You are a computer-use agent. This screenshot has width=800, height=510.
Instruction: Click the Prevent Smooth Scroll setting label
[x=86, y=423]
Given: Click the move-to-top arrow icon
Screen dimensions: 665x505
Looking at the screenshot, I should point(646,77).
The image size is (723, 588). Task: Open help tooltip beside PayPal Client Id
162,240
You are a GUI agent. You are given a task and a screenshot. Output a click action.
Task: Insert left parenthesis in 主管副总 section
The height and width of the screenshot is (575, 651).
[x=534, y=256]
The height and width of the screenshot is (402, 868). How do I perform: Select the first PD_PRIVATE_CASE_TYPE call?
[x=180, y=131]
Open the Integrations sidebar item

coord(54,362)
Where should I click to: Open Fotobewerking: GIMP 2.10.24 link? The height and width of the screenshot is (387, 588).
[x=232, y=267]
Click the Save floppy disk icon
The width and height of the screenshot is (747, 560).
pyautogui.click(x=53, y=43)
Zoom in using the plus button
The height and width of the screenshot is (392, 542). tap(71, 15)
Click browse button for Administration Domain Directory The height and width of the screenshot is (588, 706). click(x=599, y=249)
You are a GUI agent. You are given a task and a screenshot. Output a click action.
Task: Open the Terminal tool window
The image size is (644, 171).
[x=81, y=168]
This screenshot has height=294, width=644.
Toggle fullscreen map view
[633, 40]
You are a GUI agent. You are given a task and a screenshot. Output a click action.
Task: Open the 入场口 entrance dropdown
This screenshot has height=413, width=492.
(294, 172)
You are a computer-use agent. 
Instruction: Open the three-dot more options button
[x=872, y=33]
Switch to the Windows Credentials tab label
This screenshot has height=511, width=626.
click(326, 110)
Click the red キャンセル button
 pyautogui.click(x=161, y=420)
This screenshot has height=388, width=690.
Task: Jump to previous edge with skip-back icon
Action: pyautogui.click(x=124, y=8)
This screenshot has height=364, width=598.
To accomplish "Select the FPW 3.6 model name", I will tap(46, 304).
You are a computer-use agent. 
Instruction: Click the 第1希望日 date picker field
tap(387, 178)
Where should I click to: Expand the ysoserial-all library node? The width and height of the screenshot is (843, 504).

--------------------------------------------------

* What is needed *
Transcribe exactly the line containing "The width and height of the screenshot is (747, 560)." along with all later lines of the material, through its last line. Add nothing.

* Exercise answer *
The width and height of the screenshot is (747, 560).
pyautogui.click(x=53, y=43)
Zoom in using the plus button
The height and width of the screenshot is (392, 542). tap(71, 15)
Click browse button for Administration Domain Directory The height and width of the screenshot is (588, 706). click(x=599, y=249)
You are a GUI agent. You are given a task and a screenshot. Output a click action.
Task: Open the Terminal tool window
The image size is (644, 171).
[x=81, y=168]
This screenshot has height=294, width=644.
Toggle fullscreen map view
[633, 40]
You are a GUI agent. You are given a task and a screenshot. Output a click action.
Task: Open the 入场口 entrance dropdown
This screenshot has height=413, width=492.
(294, 172)
You are a computer-use agent. 
Instruction: Open the three-dot more options button
[x=872, y=33]
Switch to the Windows Credentials tab label
This screenshot has height=511, width=626.
click(326, 110)
Click the red キャンセル button
 pyautogui.click(x=161, y=420)
This screenshot has height=388, width=690.
Task: Jump to previous edge with skip-back icon
Action: pyautogui.click(x=124, y=8)
This screenshot has height=364, width=598.
To accomplish "Select the FPW 3.6 model name", I will tap(46, 304).
You are a computer-use agent. 
Instruction: Click the 第1希望日 date picker field
tap(387, 178)
Where should I click to: Expand the ysoserial-all library node? The width and height of the screenshot is (843, 504).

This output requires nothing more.